かつて王の国家統一を助けた英雄のような、その人を!



 そう求めていたところに、かの少年は波を分けてたどり着いた。

黒い髪、黒い目。奇妙な服を着て、意味の通じぬ言葉を話す。少なくとも近隣国にこのような特徴を持つ民族はいないし、何より文献に残る異世界の青年像によく似ていた。ただ少し若いような気もしたが、そもそも建国が何年前の話だと思っている。本来ならとうに故人、きっと異世界というくらいであるから不思議な力が働いているのだろうよ。

 とにもかくにも、彼は審議にかけられるまでもなく「異世界からの英雄」であると皆が信じた。

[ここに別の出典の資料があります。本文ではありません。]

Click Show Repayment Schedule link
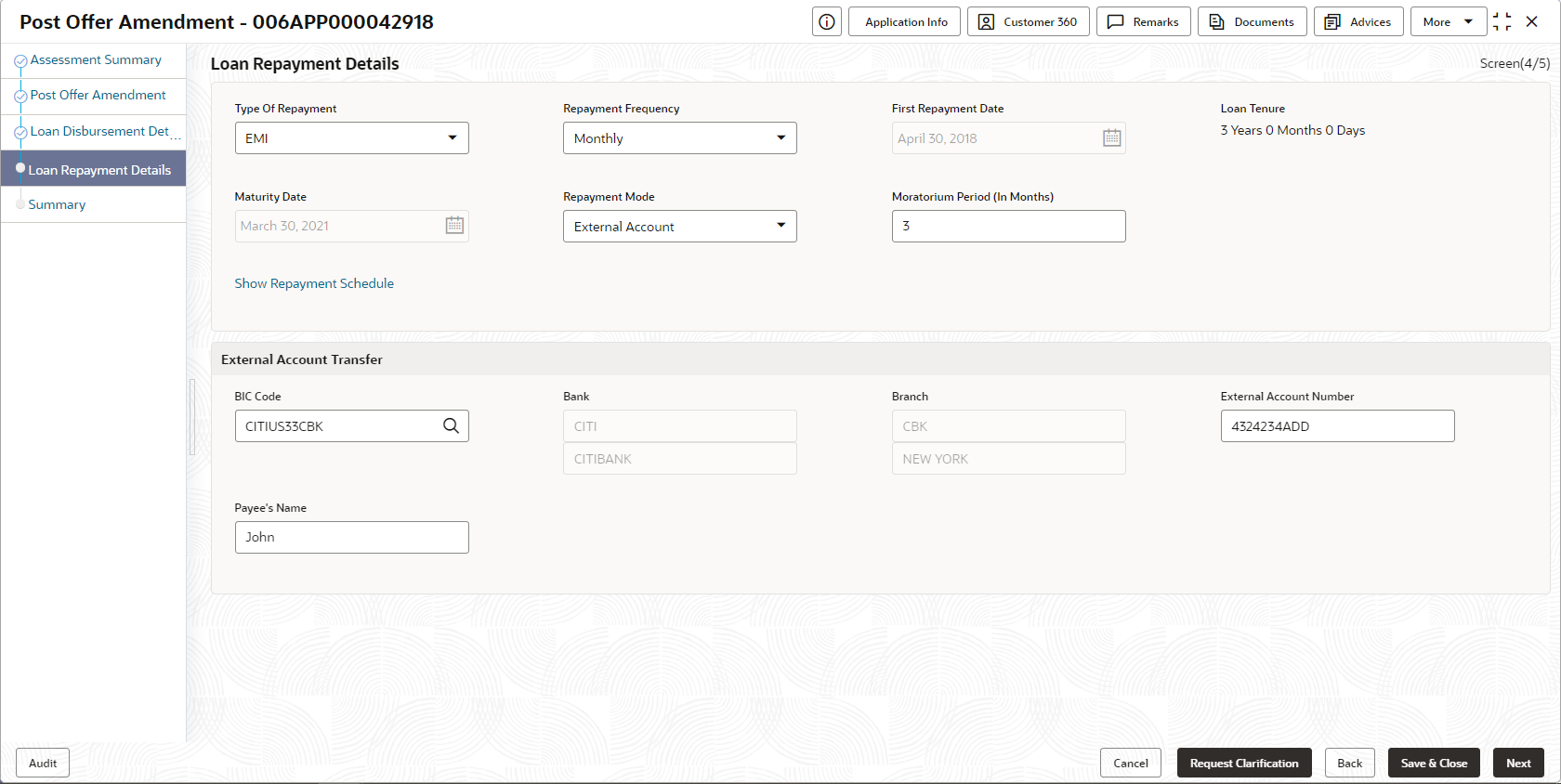Image resolution: width=1561 pixels, height=784 pixels. point(314,283)
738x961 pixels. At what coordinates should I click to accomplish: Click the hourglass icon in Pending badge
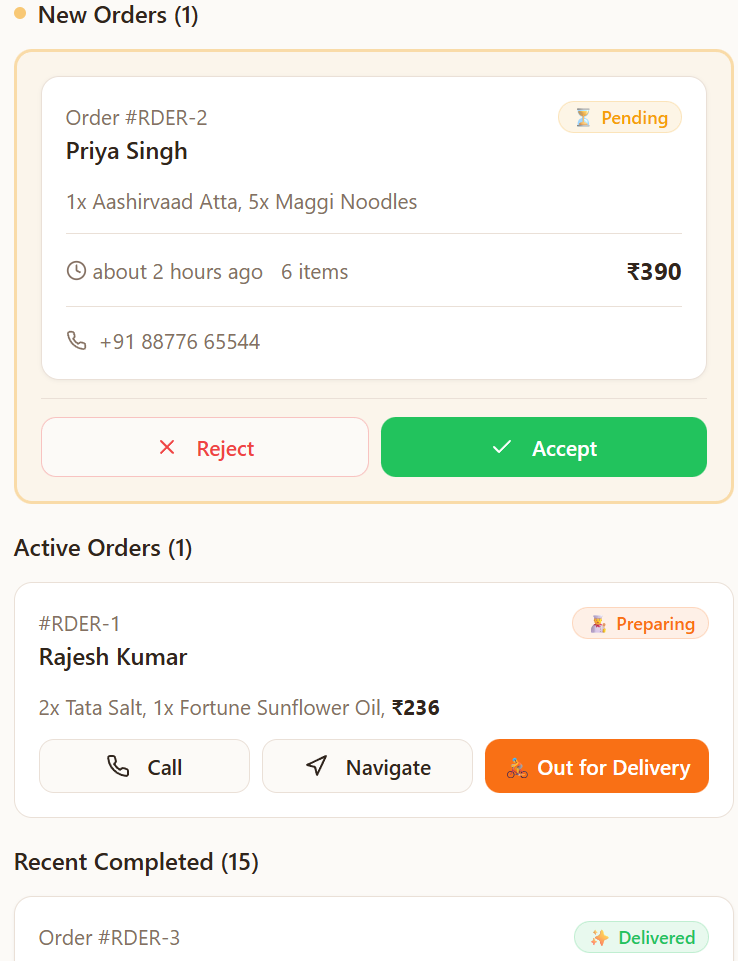pos(584,117)
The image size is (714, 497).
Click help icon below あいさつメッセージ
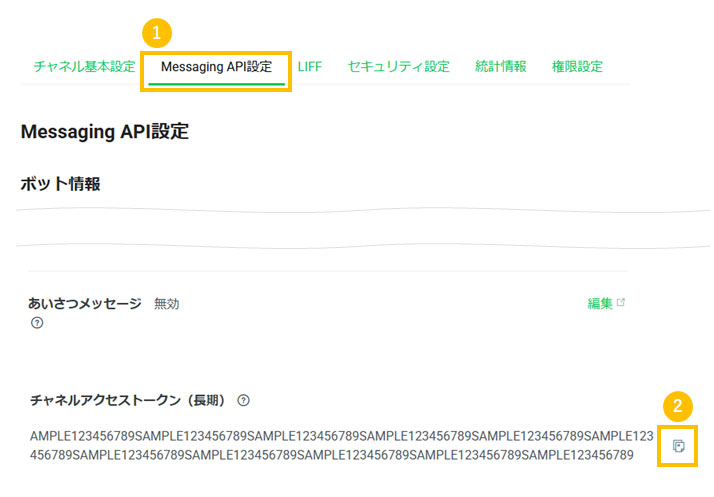pos(37,323)
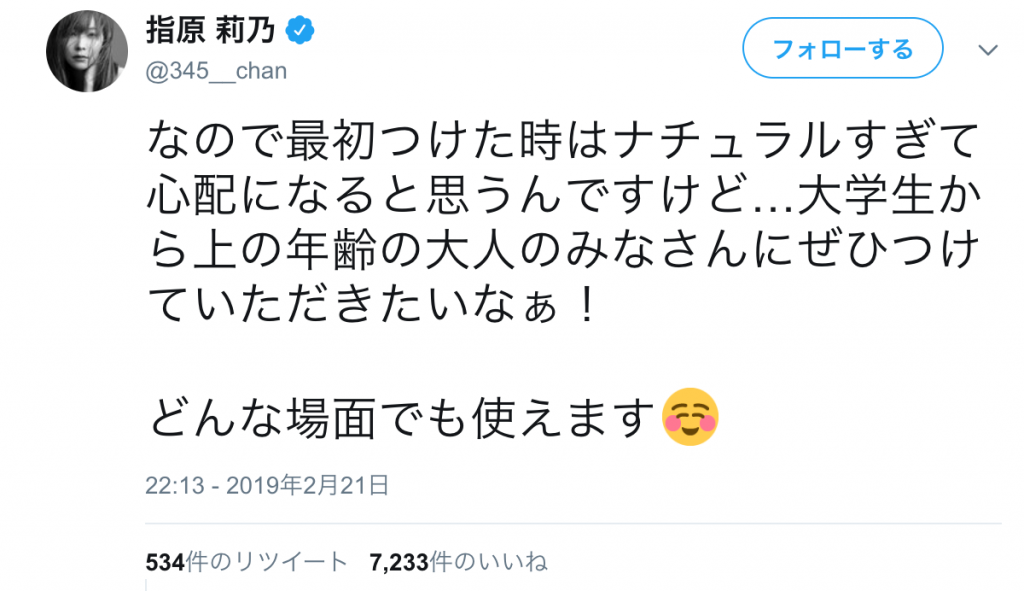The width and height of the screenshot is (1024, 591).
Task: Open the 指原 莉乃 display name link
Action: coord(210,33)
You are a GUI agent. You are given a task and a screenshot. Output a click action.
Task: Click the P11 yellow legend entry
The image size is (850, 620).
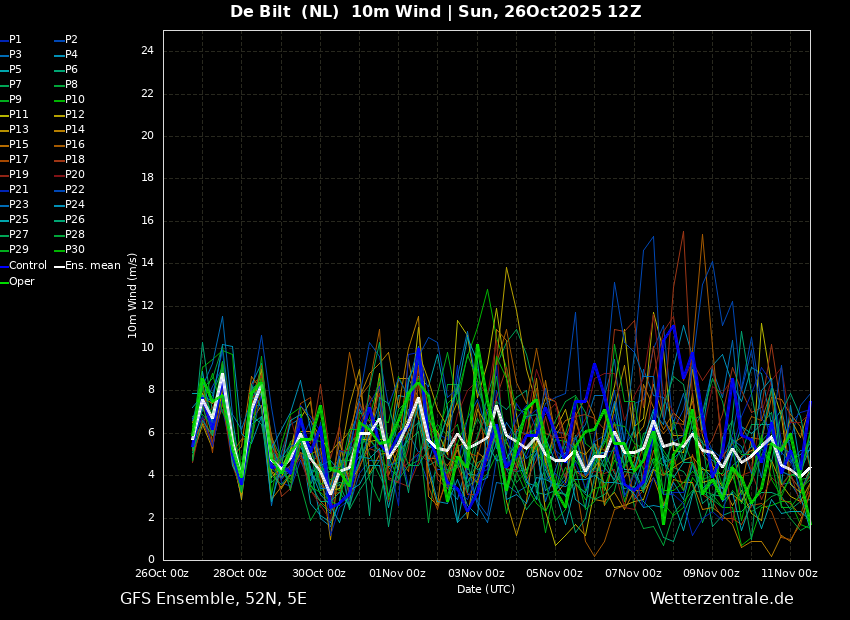click(14, 114)

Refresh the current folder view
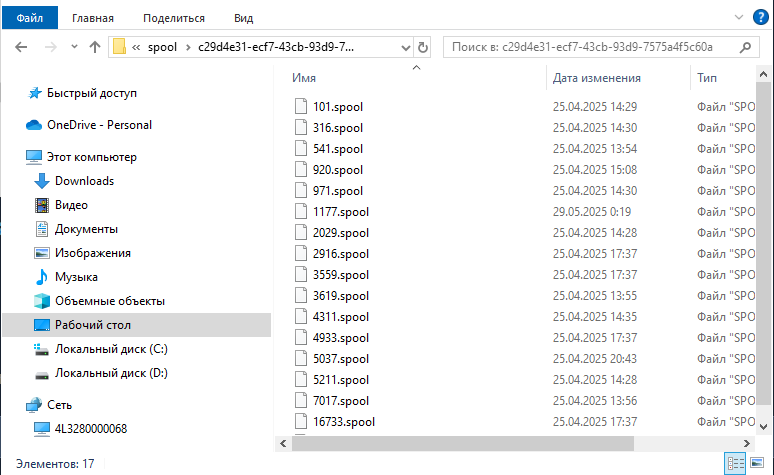(423, 47)
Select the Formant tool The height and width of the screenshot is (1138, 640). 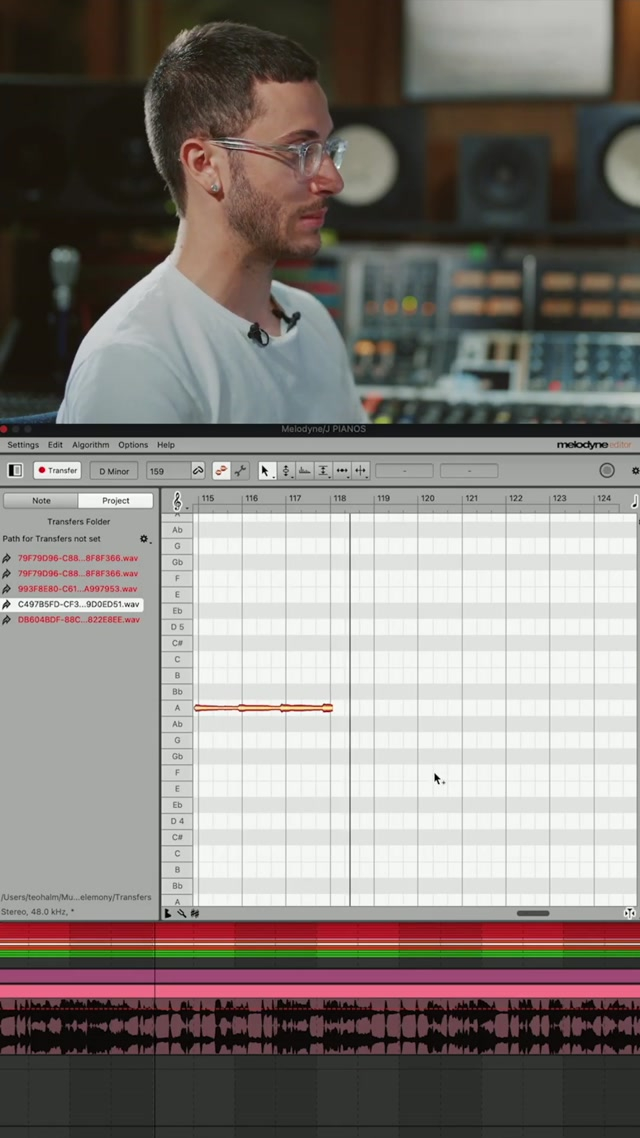coord(305,470)
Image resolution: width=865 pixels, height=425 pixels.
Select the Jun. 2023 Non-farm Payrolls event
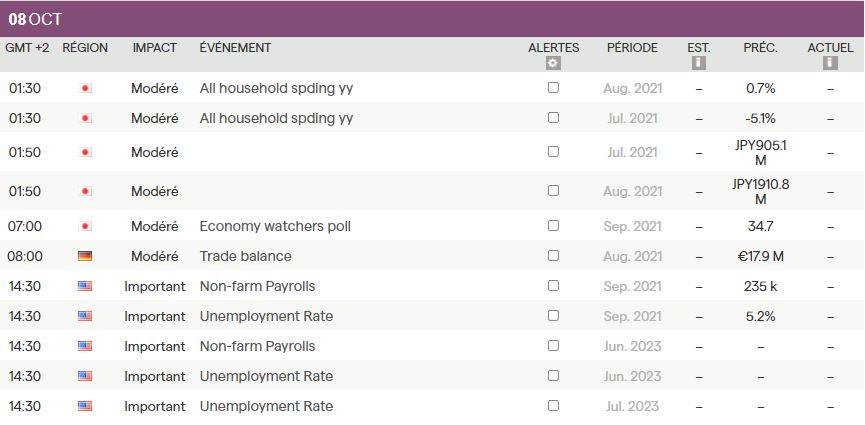point(257,346)
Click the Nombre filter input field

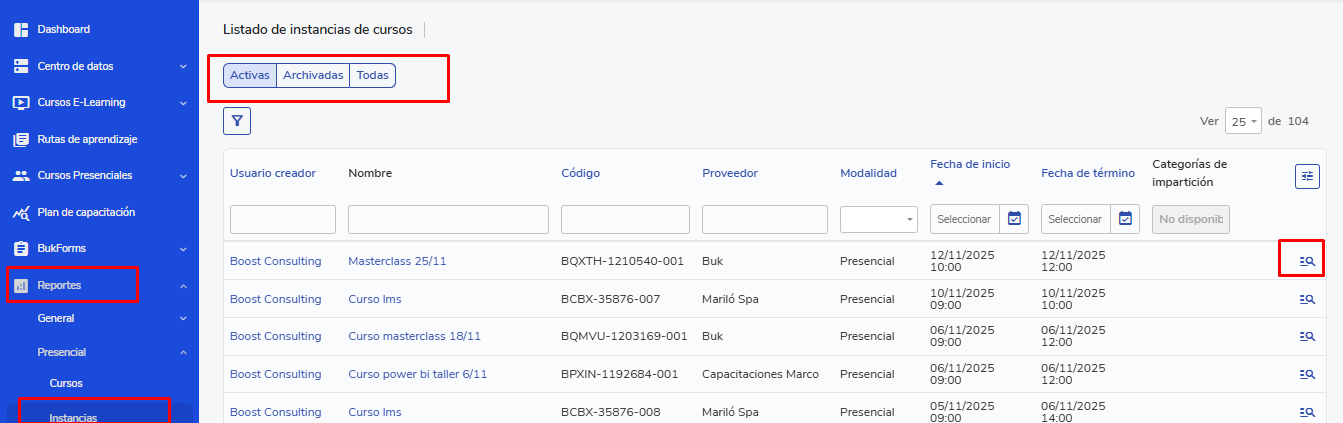(448, 219)
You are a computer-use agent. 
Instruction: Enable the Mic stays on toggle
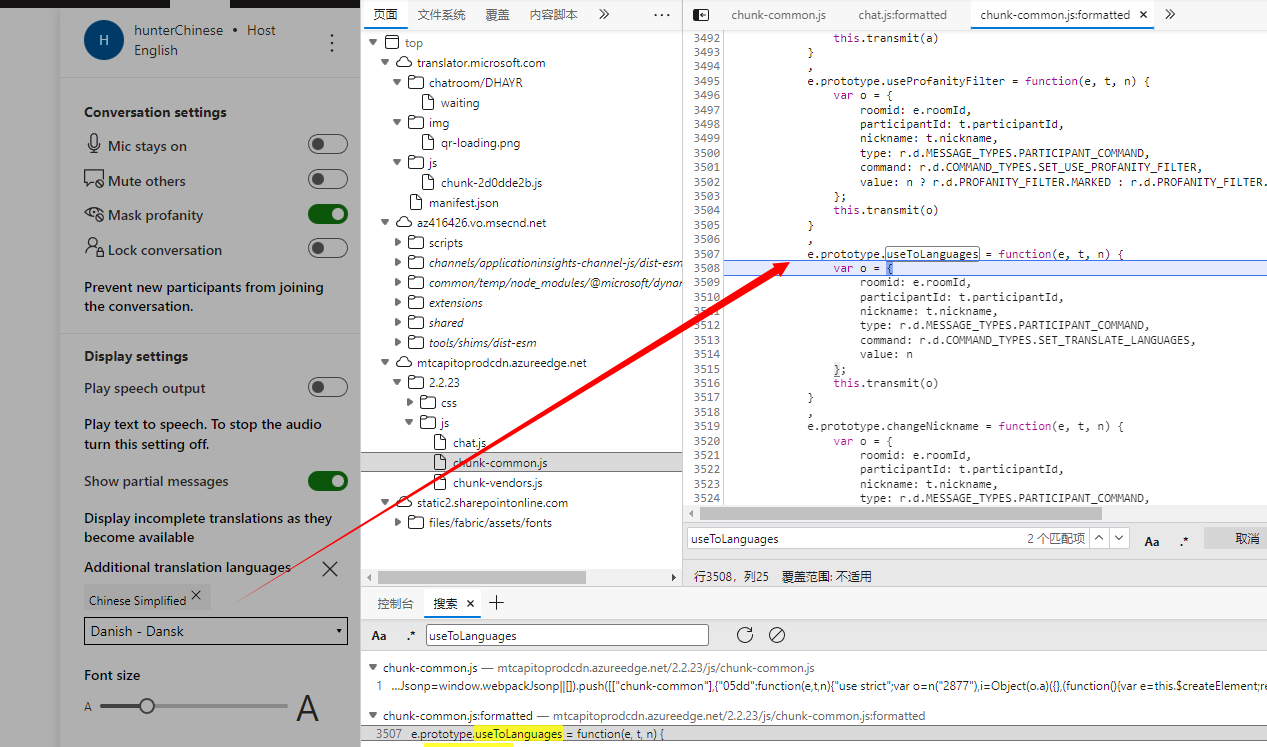328,144
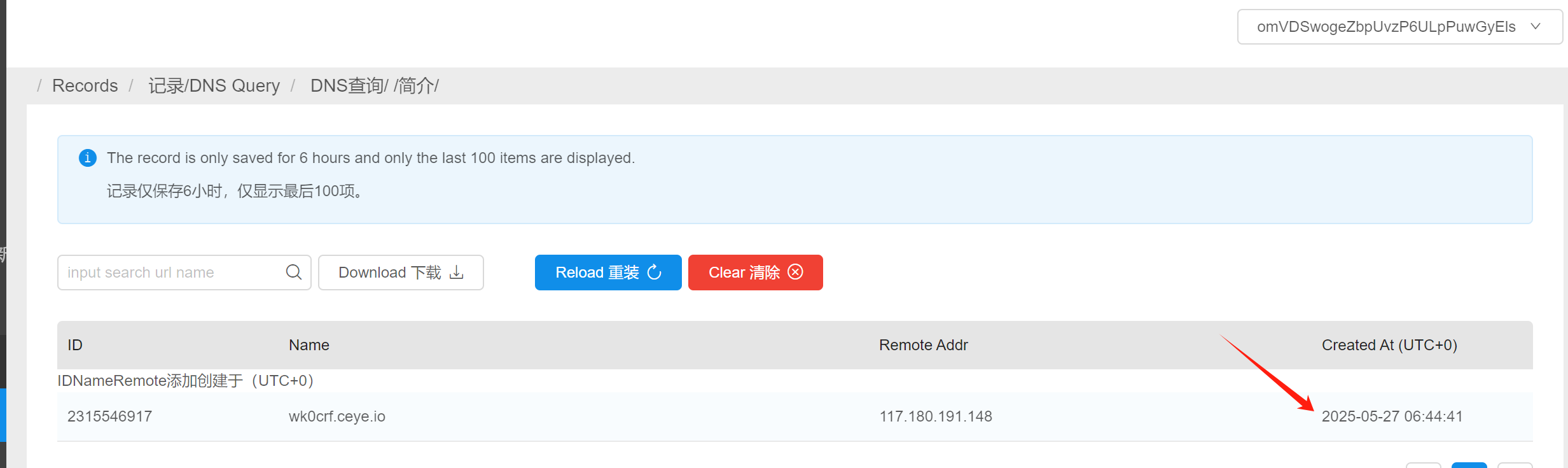Image resolution: width=1568 pixels, height=468 pixels.
Task: Click the circular reload arrow icon
Action: coord(655,273)
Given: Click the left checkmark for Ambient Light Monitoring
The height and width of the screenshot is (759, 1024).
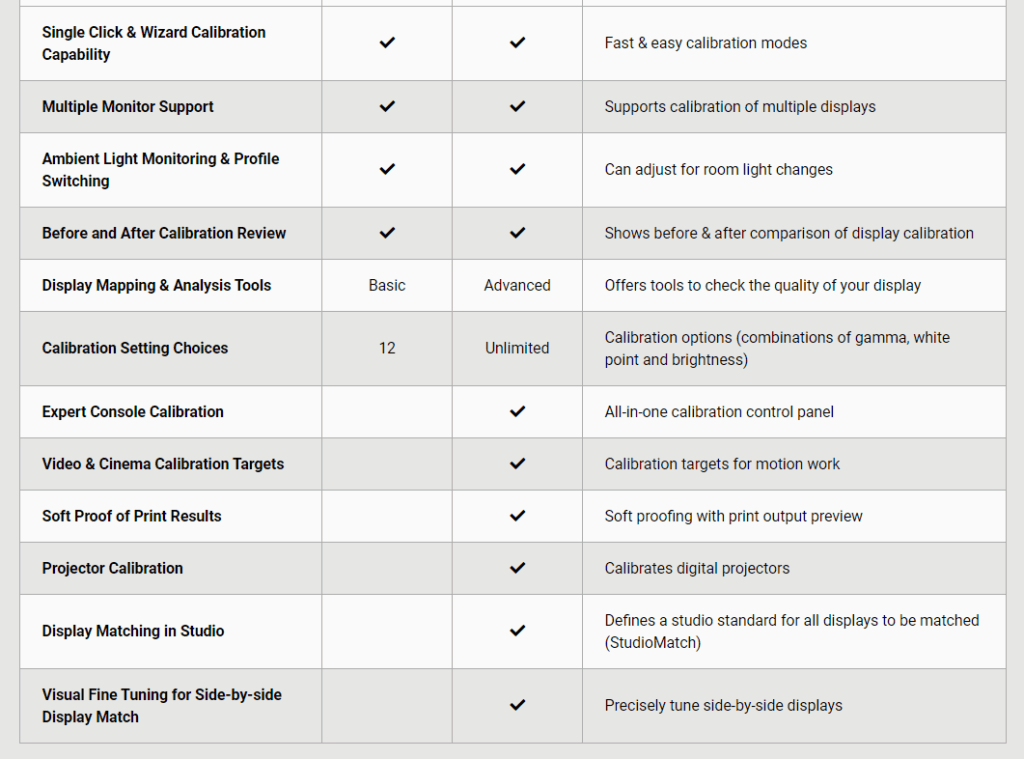Looking at the screenshot, I should pyautogui.click(x=387, y=169).
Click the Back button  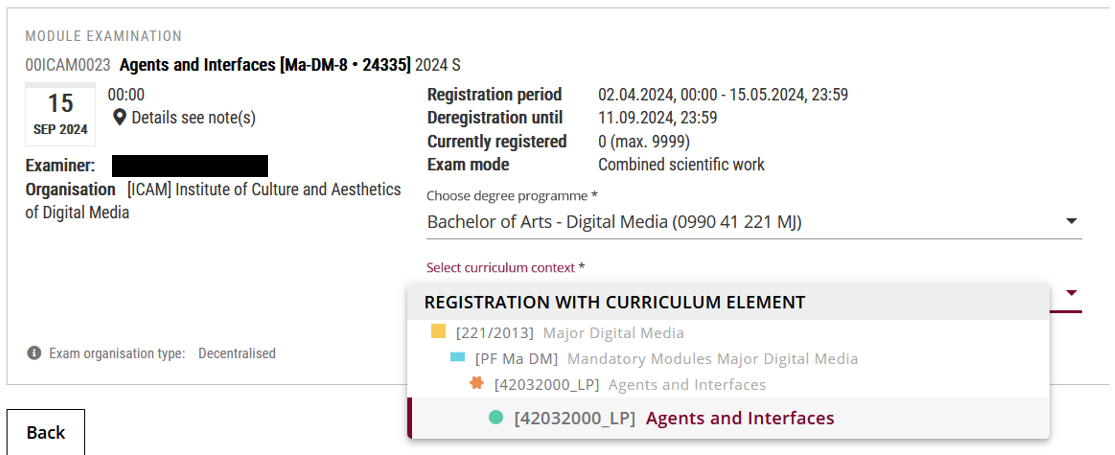pos(46,432)
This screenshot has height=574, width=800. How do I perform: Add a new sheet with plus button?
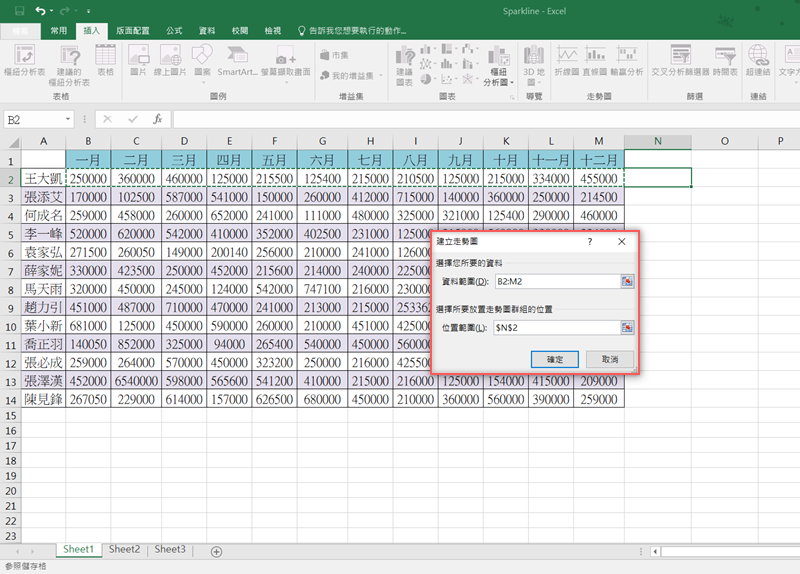(x=216, y=551)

 よって即座に王宮に送られ、父たる王の前に連れてこられた少年は今、目をぱちぱちさせながら、何がなんだかというように辺りを見回しているのである。俺はそんな彼の様子を王の後ろに控えて見ていた。威厳も風格もない、庶民のような少年だ。いざお姿を拝見すると、自分の心の中で育った憧れというのは美化が激しいのだと思った。見目の話ではない、カリスマ性の話だ。



「よくぞこの国の危機に舞い戻ってくれた。……いや、言葉が通じぬのだったか。果たして建国の際もそうだったのか……いかんせん細かいことは文献には残っておらぬゆえ。ともかくそなたの帰還は民や戦場の兵士達に勇気を与えてくれるだろう。いずれは最前線で彼らを導いてやってほしいのだが……ここまでの旅路、疲れているだろう。そなたの為の部屋はもう随分昔から用意されている。ゆっくり休まれよ」



 王はもう大人、子供のごとく物語の英雄にはしゃぐことなどしなかった。威厳を持って、いつも臣下に言うように、言いたいことだけ言って彼を下がらせようとしたので、俺は不躾承知で口を挟んだ。



「陛下、彼の世話は、私がしても良いでしょうか。かつての王と英雄がごとく、いずれ共に兵を導く者として親睦を深めたく」



 大袈裟な物言いだが、本心はただ彼と話がしてみたいだけだった。尊い血筋に生まれると、何事にも建前が必要なのである。王の前に父である男、すぐに俺の真意など読み取った。ふぅとため息をつき一言「では任せる」と仰せになる。

 国の危機であっても好奇心が勝つ自分には嫌気が差すものだが、どうあがいでも子供の日の憧れたる英雄が近くにいるというのは嬉しいものだった。

 能ある鷹は爪を隠すという。実は、彼は庶民を装っているだけで、その実力は恐ろしいものなのかもしれない。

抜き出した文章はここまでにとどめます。